- _Data supplied_
******
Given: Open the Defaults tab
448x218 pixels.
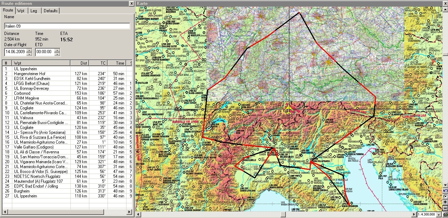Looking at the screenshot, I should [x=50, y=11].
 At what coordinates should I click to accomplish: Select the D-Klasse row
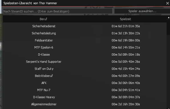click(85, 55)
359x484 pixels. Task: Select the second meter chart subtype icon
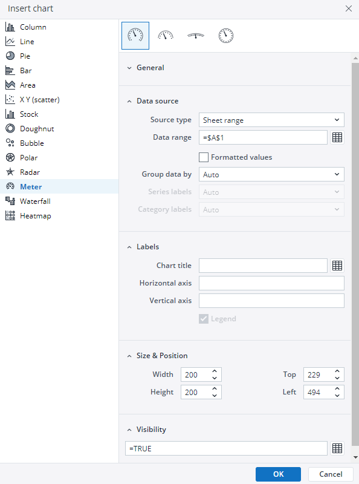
******
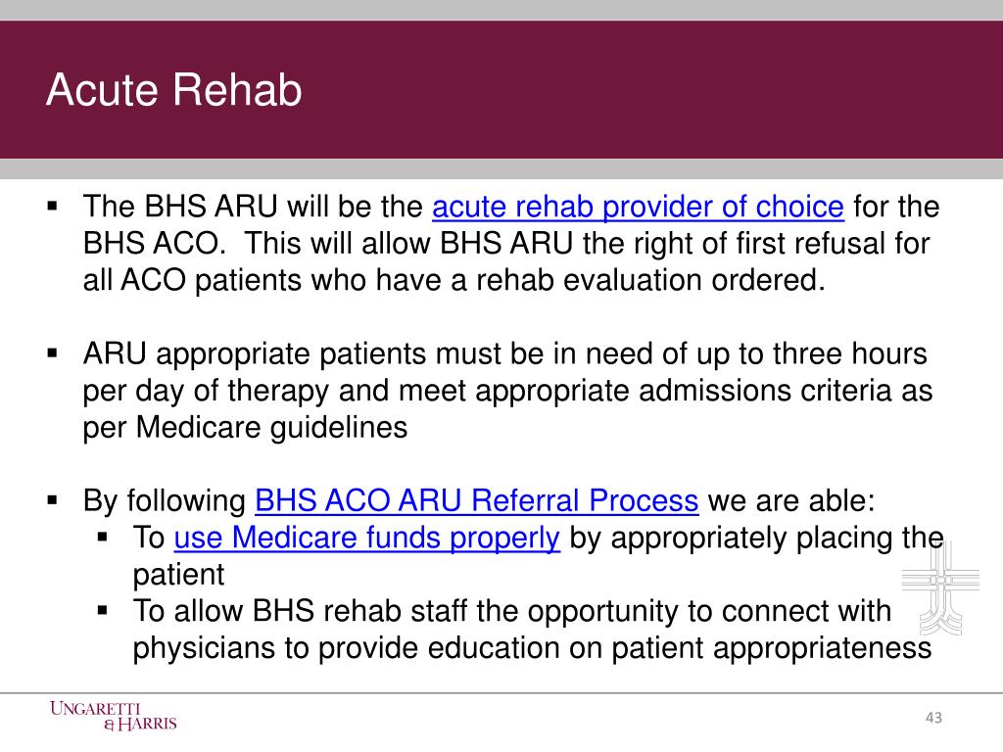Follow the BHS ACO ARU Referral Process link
******
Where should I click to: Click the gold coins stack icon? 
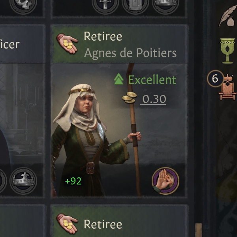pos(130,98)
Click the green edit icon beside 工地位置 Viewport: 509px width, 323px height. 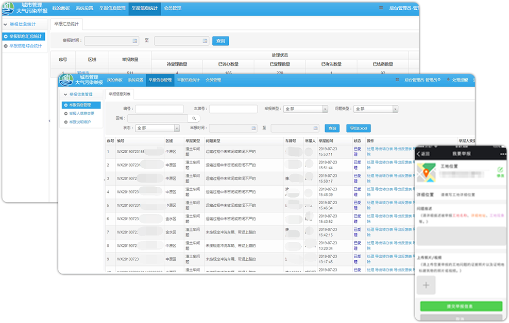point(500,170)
******
- _Exercise prompt_
Output exactly the lines above, from the line with "At what coordinates" to the line with "359x484 pixels. Task: Select", both included; skip the pictures.

- _Answer for this exercise_
 At what coordinates should I click to accomplish: Select the D-Klasse row
click(85, 55)
359x484 pixels. Task: Select the second meter chart subtype icon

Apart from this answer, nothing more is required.